Travail demandé
1. Reproduisez le passage à lire tel quel, depuis « Mais peut-être que » jusqu'à « libanaise ou germanopratine) ? ».
2. Dans le passage à lire, quel est le titre du livre d'Arthur Dreyfus ?
3. Quels écrivains le passage à lire désigne-t-il par leur nom ? Donnez-les tous.

Passage à lire

▼

Mais peut-être que pour Richard Millet Bernanos est-il un traître ? Et plus incroyablement encore, quel est ce rapport insensé que vous avez décidé de faire exister entre votre Prix et la guerre civile (espagnole, libanaise ou germanopratine) ?

 

Pour plaire à l’insaisissable Protée, c’est le livre d’Arthur Dreyfus, Histoire de ma vie sexuelle, où l’enfant se remémore et interroge ses émois précoces, qu’il eût fallu couronner. Quelle que soit la qualité littéraire de ce curieux épanchement, il valait au moins par là pour le clin d’œil adressé, à travers le temps et l’espace, à l’auteur du Corydon

 

Dreyfus, Houellebecq, Millet… Des trois finalistes sélectionnés par votre jury, vous ne pouviez élire Houellebecq, dont le Soumission se moque trop ouvertement des universitaires, et plus spécialement des Professeurs de Lettres. C’eût été vous tirer une balle dans le pied, scier la branche sur laquelle vous êtes confortablement installée, loin de la plèbe et de son inculte vulgarité… Dites-moi que vous aviez choisi Dreyfus alors que les autres membres du jury, par leurs suffrages, faisaient pencher la balance vers Millet… Ou bien justifiez votre choix politique !

▲

Données
▼

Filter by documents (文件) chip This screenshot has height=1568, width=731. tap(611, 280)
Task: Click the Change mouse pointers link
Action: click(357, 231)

▲

Réponses attendues
1.
Mais peut-être que pour Richard Millet Bernanos est-il un traître ? Et plus incroyablement encore, quel est ce rapport insensé que vous avez décidé de faire exister entre votre Prix et la guerre civile (espagnole, libanaise ou germanopratine) ?

2. Histoire de ma vie sexuelle

3. Richard Millet, Bernanos, Arthur Dreyfus, Houellebecq